Esta mecánica cuántica es rara, nadie lo duda. Uno de los principios más intrigantes que confirma esta premisa es el de la superposición cuántica, es decir, si una partícula puede ir en un sentido o en el otro, va en ambos sentidos al mismo tiempo, hasta que logras encontrar dónde está. Sí, es muy confuso. Pero fundamentalmente, es la superposición cuántica lo que permite que el gato del experimento mental de Schrödinger esté vivo y muerto.
Aunque este principio ya ha sido verificado en moléculas y partículas, los científicos aún no saben qué sucede cuando se intenta verificar la misma condición con un objeto más grande. Y eso es exactamente lo que los científicos del Instituto Max Plank de Óptica Cuántica en Alemania están tratando de verificar.

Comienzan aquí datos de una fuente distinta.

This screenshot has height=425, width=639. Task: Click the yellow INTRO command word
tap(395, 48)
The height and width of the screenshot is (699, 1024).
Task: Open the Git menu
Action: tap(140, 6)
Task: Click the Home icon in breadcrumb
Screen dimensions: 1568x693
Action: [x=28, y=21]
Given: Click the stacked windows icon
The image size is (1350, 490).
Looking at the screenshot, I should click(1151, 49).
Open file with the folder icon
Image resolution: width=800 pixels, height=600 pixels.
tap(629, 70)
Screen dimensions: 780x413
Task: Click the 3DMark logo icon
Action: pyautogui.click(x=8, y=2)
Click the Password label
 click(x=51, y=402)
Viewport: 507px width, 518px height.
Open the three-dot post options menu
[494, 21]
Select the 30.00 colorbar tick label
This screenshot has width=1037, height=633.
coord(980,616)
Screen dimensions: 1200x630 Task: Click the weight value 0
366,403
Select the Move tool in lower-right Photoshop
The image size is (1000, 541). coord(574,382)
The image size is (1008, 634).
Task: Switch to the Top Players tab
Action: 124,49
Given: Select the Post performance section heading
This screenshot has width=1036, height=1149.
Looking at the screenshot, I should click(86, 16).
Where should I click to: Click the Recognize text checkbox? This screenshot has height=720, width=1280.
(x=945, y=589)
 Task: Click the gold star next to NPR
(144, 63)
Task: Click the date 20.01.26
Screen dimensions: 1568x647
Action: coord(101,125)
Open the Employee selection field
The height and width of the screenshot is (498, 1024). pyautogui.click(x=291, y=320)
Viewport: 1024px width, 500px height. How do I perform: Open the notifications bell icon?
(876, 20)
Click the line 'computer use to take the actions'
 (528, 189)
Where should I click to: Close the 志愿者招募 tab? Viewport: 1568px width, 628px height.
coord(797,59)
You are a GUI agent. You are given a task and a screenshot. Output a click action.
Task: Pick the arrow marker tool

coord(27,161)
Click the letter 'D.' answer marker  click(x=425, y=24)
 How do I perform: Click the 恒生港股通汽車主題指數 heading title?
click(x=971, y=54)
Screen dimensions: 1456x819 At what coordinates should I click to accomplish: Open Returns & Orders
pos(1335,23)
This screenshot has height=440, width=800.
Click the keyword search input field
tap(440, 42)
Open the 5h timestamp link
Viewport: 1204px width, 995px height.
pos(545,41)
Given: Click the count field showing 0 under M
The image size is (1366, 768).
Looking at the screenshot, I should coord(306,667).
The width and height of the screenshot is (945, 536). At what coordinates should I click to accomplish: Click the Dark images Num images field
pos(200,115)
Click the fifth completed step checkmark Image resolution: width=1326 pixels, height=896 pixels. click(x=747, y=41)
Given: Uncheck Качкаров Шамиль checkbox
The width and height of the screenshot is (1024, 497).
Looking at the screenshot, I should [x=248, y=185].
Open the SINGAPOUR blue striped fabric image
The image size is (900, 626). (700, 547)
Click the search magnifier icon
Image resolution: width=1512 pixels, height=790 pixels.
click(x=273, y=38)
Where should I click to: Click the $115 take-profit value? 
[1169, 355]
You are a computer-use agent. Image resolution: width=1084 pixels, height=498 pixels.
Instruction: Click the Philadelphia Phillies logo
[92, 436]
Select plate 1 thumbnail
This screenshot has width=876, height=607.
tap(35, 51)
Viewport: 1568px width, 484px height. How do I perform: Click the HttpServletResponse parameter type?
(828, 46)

Para ello, los investigadores trabajan con una esfera de vidrio de 40 nanómetros de diámetro. Aunque diminuto, un objeto de este tamaño se considera enorme para la física cuántica. El experimento consiste en colocar la esfera en una cavidad y monitorear ambos extremos, como se hace con las partículas.
El mayor obstáculo para el experimento es preparar y medir una superposición de estas proporciones. Gracias a los muchos átomos que componen la esfera, las interacciones del entorno con el objeto deben minimizarse, de lo contrario, el estado de superposición se destruiría instantáneamente.